今日では、作詞家のみ、作曲家のみといった者が楽曲提供を行うことが減ってきたため、このセルフカバーも増える傾向にある。有名シンガーソングライターが曲を書いたということでのヒットと、製作者自身の歌唱によるヒットという二重の利益が見込める点でも需要がさらに高くなっているといえる。
また、今日ではあまり見かけないもののサザンオールスターズや大滝詠一のようにライブのみで自身の提供曲を歌う場合もある。ただし、この場合はソフトウェア化の希望が殺到するのでアーティストの意向とは別に大半が後に音源化されてしまうという状況も生んでいる。このことについてサザンの桑田佳祐は、自身の作った「恋人も濡れる街角」のセルフカバーのソフト化の希望が多いということで、「(中村)雅俊のライブ行けよ〜!」とラジオでコメントしている。
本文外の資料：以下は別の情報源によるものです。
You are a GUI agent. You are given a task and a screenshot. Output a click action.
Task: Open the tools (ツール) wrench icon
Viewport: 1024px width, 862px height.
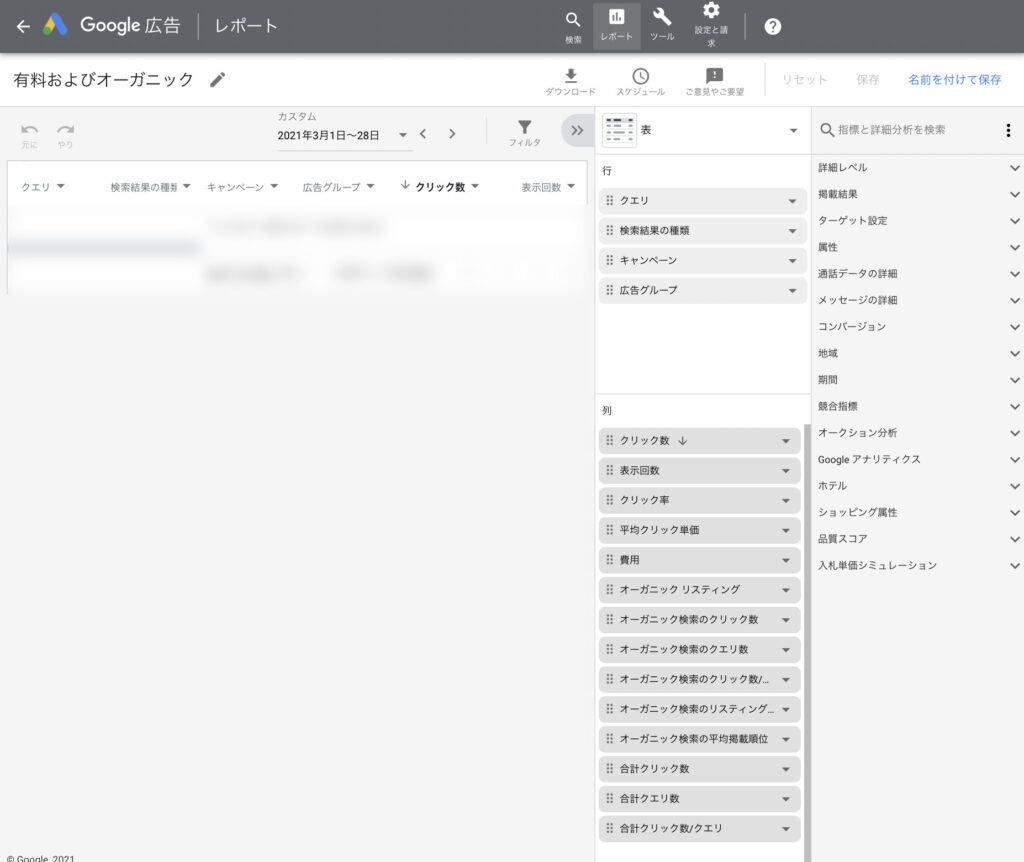click(662, 18)
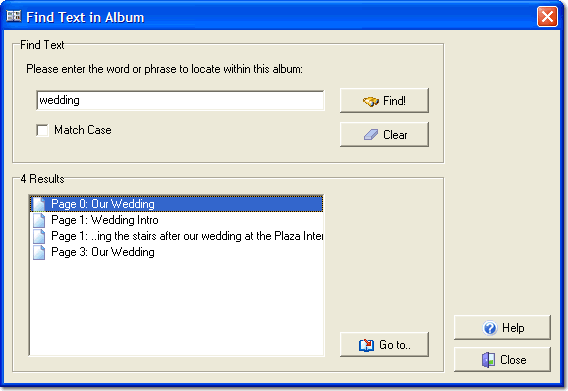
Task: Click page icon beside Page 3: Our Wedding
Action: pos(39,252)
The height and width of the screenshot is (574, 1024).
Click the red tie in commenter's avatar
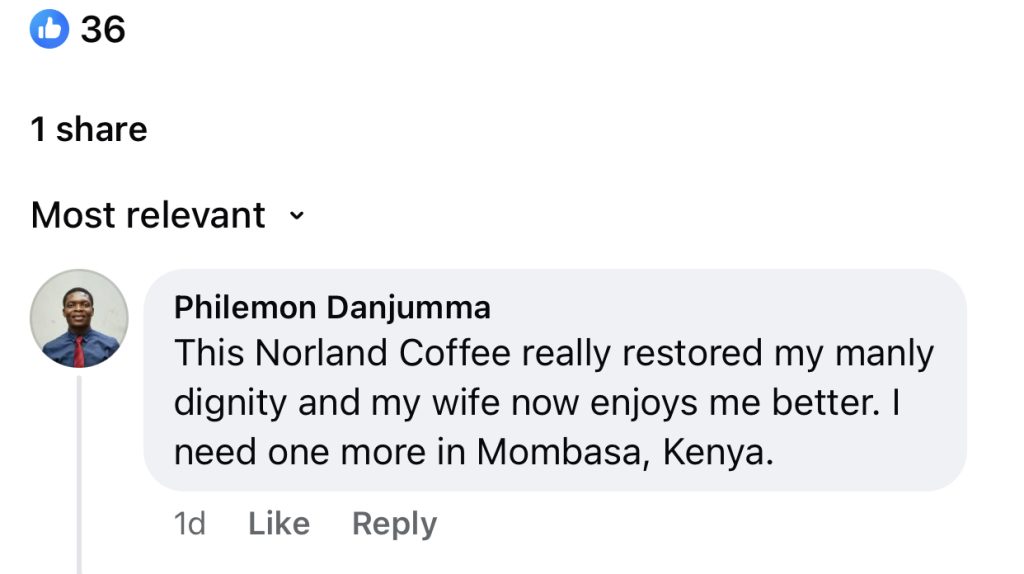click(x=79, y=349)
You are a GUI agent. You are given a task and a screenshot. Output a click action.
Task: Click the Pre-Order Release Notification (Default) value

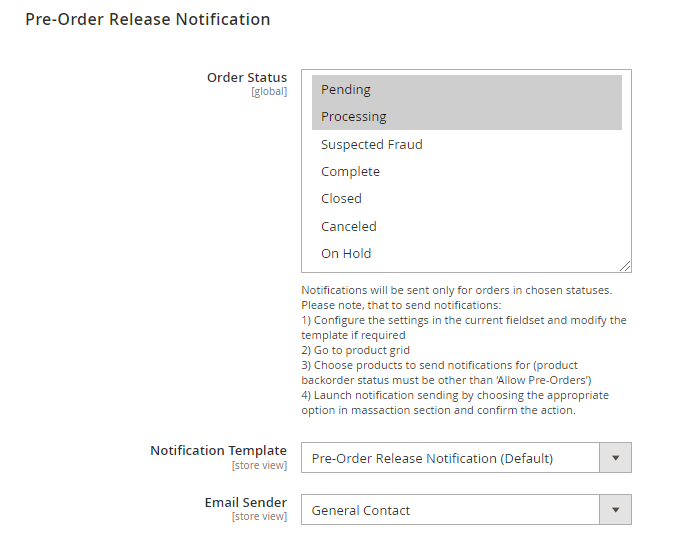[432, 458]
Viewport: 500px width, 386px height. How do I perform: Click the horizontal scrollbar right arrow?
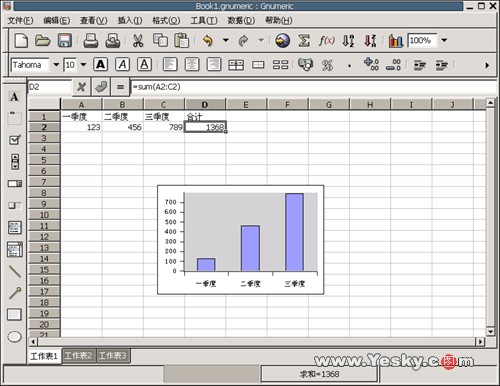[x=480, y=342]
テレビ番組などでセルフカバーの定義を説明する際、過去の自分のヒット曲を再び歌い直すことと紹介されることがあるが、それは正確にはリメイクであり、本来のセルフカバーの意味は提供曲を自分で歌うことである。過去の例を見ると、1980年代から2000年代まで浜田省吾がバラード・コレクション4部作として、セルフカバー・アルバムを発表している。一方、Mr.Childrenの桜井和寿が自身の楽曲をBank Bandとして再演する等のケースが増えてきたため、定義が次第に曖昧になりつつある。
作詞者と作曲者が違う場合、作詞者と作曲者が別々にセルフカバーする場合がある。有名な物としては、SMAPの「夜空ノムコウ」を作詞者のスガシカオ、作曲者の川村結花がそれぞれセルフカバーしている。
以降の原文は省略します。